Thallium-201 accumulation during reperfusion of ischemic myocardium: dependence on regional blood flow rather than viability
- PMID: 6475790
- DOI: 10.1016/0002-9149(84)90268-6
Thallium-201 accumulation during reperfusion of ischemic myocardium: dependence on regional blood flow rather than viability
Abstract
These experiments in dogs were designed to determine whether the use of thallium 201 (TI-201) accumulation in patients during the reperfusion phase after streptokinase lysis of an intracoronary thrombus is a function of coronary blood flow or a function of myocardial viability. The left anterior descending coronary artery was occluded for 60 minutes in open-chest dogs, and the immediate TI-201 accumulation and regional blood flow (MBF) using microspheres was measured in 2 groups: 10 minutes after reperfusion in 9 dogs (group A) and 24 hours after reperfusion in 6 dogs (group B). There was an 80% or greater reduction in MBF in the subendocardium during ischemia in both groups of dogs, and it was inferred that the subendocardium was destined to become necrotic in group A and had become necrotic in group B dogs.
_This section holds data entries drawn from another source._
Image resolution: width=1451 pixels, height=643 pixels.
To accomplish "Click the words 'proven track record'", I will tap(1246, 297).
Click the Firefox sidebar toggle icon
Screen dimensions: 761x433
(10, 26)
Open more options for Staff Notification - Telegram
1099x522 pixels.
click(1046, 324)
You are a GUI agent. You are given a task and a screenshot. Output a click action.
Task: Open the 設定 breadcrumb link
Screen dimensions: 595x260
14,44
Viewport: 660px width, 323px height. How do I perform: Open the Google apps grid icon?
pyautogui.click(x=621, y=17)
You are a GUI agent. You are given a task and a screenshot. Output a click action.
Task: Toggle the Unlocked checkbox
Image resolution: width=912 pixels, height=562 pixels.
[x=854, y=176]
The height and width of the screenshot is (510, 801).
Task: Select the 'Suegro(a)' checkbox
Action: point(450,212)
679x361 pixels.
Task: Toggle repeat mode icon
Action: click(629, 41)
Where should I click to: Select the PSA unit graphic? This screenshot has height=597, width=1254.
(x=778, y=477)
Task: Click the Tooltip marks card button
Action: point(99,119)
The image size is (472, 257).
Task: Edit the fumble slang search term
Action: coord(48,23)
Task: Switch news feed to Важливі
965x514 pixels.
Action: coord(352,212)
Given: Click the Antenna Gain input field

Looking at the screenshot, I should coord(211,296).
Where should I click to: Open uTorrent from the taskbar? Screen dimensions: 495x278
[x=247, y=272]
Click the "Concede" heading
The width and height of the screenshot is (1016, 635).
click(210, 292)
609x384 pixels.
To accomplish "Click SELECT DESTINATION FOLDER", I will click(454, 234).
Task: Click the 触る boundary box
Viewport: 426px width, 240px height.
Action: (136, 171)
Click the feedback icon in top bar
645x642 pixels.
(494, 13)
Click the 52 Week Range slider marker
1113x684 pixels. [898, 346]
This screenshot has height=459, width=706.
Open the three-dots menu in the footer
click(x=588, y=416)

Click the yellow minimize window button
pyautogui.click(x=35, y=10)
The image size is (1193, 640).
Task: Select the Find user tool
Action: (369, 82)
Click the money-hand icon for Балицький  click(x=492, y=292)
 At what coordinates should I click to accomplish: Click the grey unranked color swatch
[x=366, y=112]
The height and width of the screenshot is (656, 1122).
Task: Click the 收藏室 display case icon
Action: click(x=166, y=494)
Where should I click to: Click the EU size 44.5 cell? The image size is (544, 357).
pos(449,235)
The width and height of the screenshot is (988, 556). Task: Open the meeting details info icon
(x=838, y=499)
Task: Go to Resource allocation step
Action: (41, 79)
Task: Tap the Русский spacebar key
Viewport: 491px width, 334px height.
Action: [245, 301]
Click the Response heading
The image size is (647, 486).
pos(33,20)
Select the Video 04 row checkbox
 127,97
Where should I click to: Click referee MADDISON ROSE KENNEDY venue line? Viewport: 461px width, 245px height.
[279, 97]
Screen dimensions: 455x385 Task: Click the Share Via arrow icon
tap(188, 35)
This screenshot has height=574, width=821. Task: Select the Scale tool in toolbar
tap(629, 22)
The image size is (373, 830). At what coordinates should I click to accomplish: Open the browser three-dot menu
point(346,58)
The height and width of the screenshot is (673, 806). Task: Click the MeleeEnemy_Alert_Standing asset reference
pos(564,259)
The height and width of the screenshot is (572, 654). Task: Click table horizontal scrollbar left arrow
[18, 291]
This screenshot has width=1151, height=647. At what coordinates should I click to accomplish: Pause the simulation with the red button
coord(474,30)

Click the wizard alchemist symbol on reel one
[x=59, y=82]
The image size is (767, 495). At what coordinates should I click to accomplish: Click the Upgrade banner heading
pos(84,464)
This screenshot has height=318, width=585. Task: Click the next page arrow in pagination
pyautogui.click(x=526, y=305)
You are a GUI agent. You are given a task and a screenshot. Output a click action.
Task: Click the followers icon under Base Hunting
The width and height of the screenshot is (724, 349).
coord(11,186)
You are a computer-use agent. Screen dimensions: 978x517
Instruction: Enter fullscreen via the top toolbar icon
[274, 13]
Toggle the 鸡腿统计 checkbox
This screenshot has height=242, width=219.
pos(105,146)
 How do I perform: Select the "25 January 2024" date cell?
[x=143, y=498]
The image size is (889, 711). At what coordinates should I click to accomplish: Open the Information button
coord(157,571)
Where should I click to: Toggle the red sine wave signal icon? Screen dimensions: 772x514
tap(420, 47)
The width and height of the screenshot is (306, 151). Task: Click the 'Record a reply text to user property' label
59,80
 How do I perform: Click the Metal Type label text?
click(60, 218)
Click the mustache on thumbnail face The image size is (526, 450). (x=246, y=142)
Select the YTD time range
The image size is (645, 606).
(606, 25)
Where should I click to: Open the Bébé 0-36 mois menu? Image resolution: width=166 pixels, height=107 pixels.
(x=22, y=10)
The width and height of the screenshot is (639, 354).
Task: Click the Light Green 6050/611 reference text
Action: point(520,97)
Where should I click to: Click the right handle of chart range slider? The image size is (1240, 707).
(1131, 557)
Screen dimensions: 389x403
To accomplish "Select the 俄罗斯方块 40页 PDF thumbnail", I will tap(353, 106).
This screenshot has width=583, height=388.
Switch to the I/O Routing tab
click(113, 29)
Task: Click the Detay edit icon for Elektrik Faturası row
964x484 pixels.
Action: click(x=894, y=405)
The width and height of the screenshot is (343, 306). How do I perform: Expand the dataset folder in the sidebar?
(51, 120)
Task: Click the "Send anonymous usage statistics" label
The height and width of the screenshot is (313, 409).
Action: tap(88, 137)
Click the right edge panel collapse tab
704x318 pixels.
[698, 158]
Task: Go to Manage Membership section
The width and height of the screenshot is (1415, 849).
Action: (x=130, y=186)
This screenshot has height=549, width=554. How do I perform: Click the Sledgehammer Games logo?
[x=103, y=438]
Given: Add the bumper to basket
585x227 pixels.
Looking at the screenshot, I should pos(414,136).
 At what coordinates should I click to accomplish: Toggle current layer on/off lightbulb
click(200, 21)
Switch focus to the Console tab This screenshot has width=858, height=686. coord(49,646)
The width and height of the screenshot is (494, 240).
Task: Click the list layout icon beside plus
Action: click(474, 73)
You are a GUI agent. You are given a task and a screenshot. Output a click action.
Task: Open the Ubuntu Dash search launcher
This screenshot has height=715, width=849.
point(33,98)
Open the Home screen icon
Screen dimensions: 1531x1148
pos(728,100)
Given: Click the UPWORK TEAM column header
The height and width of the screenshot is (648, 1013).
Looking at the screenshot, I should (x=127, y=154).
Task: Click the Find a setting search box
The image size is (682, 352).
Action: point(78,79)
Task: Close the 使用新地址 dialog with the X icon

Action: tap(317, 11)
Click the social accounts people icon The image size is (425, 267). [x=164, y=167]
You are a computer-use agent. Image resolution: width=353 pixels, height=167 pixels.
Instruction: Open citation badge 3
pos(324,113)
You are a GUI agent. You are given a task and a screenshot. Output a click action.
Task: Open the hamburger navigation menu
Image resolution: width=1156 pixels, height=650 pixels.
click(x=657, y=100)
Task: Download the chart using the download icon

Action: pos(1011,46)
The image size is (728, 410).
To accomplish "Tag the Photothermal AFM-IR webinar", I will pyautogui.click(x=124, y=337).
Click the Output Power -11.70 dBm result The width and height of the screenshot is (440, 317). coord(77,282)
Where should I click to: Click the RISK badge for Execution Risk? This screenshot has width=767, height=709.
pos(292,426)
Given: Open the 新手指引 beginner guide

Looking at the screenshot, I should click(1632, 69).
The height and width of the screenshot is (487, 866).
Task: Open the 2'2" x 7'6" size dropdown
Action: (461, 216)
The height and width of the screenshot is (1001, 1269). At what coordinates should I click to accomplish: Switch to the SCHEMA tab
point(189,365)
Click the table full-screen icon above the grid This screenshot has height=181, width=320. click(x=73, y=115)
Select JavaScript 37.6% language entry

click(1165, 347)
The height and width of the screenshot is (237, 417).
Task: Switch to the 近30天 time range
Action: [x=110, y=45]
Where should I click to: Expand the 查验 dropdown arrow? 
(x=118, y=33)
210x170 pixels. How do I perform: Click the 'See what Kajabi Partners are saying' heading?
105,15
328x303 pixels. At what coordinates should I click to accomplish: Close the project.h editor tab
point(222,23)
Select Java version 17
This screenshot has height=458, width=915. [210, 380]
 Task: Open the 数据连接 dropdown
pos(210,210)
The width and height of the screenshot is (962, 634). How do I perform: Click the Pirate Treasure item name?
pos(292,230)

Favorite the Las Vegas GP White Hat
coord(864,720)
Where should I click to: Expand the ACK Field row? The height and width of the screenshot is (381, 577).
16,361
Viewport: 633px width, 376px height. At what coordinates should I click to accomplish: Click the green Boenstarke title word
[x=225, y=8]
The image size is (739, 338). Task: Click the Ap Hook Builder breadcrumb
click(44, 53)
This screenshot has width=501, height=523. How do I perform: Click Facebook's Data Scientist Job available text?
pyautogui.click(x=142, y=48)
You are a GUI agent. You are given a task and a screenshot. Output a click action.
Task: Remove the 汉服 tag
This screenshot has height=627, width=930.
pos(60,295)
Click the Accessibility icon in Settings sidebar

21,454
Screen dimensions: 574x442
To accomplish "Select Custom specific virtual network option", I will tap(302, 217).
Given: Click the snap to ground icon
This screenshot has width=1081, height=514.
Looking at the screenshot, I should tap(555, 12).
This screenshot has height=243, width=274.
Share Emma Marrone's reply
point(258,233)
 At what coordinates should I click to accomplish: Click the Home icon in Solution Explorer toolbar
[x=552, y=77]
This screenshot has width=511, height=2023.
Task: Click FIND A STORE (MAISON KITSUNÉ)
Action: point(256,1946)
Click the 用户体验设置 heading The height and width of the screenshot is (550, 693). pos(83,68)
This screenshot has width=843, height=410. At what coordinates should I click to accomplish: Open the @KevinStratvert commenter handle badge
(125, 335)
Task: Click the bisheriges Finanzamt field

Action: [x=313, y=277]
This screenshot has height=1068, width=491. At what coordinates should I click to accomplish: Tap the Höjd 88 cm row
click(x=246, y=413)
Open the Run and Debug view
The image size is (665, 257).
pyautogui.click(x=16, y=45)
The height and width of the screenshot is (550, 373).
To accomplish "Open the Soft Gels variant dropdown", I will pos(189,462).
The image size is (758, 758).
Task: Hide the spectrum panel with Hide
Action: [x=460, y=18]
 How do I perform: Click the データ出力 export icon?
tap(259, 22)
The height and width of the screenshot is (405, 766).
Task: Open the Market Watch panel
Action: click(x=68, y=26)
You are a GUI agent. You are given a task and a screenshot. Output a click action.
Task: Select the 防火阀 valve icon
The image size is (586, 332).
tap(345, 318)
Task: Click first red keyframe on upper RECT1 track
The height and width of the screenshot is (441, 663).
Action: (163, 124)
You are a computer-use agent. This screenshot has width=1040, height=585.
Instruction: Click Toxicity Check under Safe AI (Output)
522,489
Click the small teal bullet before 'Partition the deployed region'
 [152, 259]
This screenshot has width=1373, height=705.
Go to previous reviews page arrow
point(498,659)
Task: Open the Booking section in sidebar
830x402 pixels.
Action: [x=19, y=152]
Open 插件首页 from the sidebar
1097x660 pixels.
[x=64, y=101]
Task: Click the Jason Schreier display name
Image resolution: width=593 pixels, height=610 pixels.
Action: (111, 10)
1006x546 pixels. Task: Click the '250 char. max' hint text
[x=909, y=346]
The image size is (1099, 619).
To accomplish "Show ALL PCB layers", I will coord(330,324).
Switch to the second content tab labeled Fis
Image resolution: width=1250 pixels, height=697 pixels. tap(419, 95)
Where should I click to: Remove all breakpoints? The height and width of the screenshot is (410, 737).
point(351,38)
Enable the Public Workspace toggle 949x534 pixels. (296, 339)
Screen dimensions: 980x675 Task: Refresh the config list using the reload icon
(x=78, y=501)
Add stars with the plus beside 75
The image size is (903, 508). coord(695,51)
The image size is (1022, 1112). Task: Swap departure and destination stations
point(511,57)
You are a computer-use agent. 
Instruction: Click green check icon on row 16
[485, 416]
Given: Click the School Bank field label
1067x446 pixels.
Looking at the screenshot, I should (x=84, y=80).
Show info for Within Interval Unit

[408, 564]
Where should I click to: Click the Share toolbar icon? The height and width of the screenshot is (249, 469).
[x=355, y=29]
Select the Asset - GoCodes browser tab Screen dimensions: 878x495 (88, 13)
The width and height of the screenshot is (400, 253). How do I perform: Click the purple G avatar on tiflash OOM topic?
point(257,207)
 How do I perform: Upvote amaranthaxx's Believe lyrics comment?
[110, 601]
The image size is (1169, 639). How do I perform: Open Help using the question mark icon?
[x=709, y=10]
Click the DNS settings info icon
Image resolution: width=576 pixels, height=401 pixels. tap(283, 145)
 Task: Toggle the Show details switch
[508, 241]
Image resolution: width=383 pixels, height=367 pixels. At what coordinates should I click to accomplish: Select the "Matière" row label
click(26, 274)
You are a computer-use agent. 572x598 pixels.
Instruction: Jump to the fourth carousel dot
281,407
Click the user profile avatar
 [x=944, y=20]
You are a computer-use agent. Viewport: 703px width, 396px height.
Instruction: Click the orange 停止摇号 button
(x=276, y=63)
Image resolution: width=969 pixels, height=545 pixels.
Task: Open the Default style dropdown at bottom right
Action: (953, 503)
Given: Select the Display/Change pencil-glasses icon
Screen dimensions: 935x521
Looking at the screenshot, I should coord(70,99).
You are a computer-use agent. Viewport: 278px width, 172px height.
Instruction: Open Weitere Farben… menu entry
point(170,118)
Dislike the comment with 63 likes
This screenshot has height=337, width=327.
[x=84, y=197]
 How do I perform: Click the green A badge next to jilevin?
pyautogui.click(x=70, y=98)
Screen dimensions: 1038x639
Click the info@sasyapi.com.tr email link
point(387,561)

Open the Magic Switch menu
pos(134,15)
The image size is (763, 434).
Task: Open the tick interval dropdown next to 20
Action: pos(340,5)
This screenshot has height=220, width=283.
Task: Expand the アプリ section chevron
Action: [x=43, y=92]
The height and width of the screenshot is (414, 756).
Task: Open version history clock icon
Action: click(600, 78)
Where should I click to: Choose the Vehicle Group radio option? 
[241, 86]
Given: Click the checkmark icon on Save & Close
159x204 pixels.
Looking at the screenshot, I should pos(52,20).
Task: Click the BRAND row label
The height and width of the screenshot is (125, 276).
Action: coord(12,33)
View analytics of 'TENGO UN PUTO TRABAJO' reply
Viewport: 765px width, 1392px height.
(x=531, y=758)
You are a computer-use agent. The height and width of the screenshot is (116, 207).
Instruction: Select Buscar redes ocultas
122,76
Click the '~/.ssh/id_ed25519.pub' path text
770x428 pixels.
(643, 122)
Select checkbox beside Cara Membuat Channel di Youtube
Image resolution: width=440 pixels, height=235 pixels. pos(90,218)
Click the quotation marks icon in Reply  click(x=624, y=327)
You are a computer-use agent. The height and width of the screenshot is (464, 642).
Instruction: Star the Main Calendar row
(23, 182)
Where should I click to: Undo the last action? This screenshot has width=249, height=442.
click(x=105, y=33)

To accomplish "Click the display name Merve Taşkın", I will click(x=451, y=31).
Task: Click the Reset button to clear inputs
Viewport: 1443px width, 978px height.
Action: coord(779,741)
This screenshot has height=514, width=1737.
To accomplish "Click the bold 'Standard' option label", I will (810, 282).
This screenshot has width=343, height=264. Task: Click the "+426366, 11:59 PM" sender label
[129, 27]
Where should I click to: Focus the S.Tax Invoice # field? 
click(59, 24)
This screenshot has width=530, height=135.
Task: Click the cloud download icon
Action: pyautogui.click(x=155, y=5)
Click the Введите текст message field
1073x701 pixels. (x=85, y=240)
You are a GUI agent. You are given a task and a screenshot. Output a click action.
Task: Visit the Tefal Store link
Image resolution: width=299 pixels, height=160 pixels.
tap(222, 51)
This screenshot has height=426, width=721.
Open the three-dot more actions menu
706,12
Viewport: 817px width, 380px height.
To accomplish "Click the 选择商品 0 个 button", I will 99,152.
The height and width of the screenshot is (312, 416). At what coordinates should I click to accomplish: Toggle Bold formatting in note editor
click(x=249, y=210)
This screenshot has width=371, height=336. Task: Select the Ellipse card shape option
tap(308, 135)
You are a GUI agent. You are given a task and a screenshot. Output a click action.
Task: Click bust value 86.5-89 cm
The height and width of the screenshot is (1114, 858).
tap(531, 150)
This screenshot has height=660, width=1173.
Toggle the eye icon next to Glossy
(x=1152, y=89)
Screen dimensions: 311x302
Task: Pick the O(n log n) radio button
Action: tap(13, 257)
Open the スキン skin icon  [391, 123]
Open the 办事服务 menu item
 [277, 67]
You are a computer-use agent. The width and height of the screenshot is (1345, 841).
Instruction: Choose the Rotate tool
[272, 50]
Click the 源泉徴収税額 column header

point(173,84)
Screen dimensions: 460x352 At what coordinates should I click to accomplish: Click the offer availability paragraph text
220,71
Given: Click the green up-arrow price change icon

The ratio of TI-201 accumulation to MBF in the tissue that had been ischemic was not significantly different from the ratio in normal tissue despite MBF being in the normal range in group A (n = 7, 2 dogs excluded because of reactive hyperemia) and being markedly decreased in group B. Thus, the immediate TI-201 distribution was related to MBF, and caution is recommended in its use to assess myocardial salvage in the early reperfusion phase after streptokinase lysis of intracoronary thrombi. These data suggest that the intramyocardial accumulation of TI-201 is predominantly a passive process and independent of Na-K ATPase.